# Work order:
If you see a picture in the data below, omit it and copy the rest exactly.

(Saved entries)

=== Begin Enclosure ===

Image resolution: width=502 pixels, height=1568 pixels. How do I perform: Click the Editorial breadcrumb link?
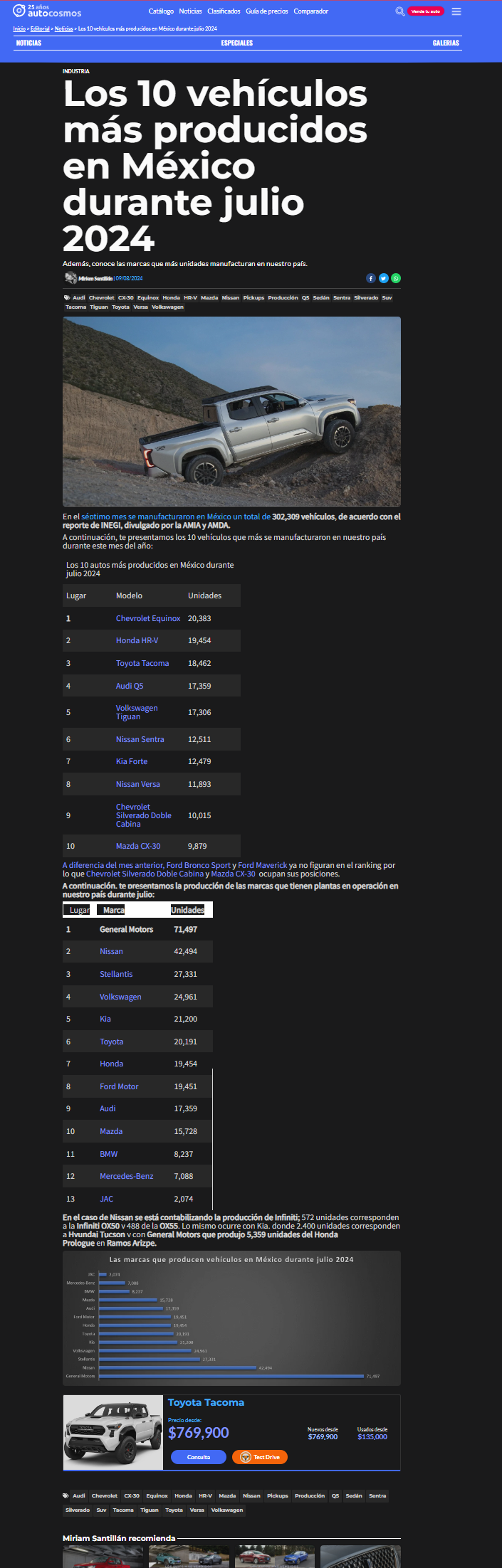[40, 28]
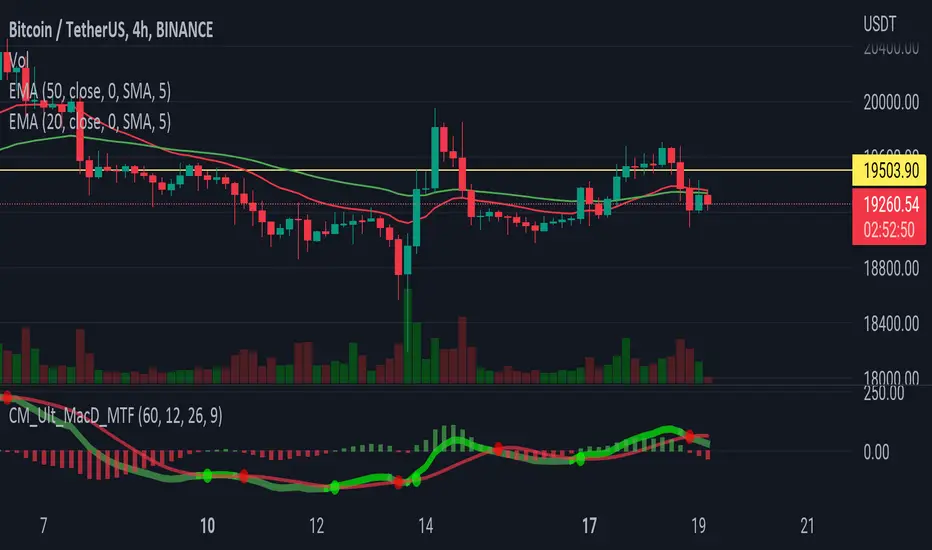Click date label 10 on the time axis
The image size is (932, 550).
(207, 526)
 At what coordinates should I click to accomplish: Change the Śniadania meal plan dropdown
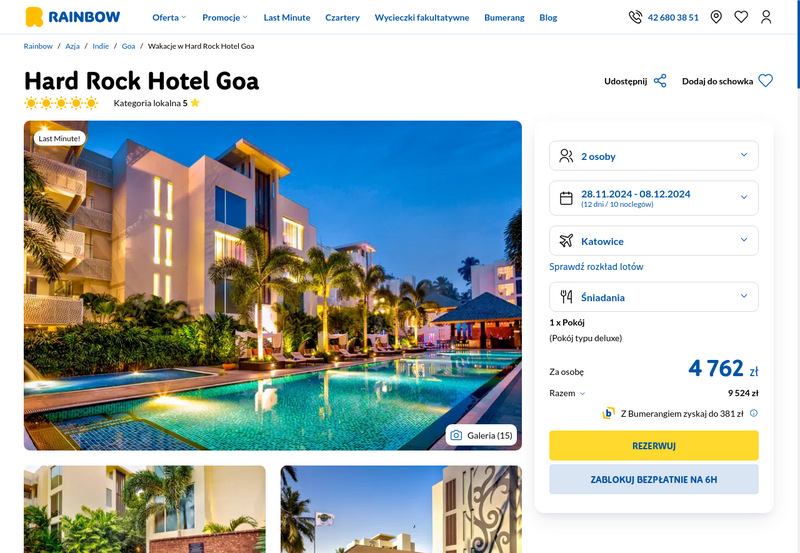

=== End Enclosure ===

# Reply:
Image resolution: width=502 pixels, height=1568 pixels. How do I perform: Click the Editorial breadcrumb link?
[40, 28]
Click date label 10 on the time axis
The image size is (932, 550).
(207, 526)
 At what coordinates should I click to accomplish: Change the Śniadania meal plan dropdown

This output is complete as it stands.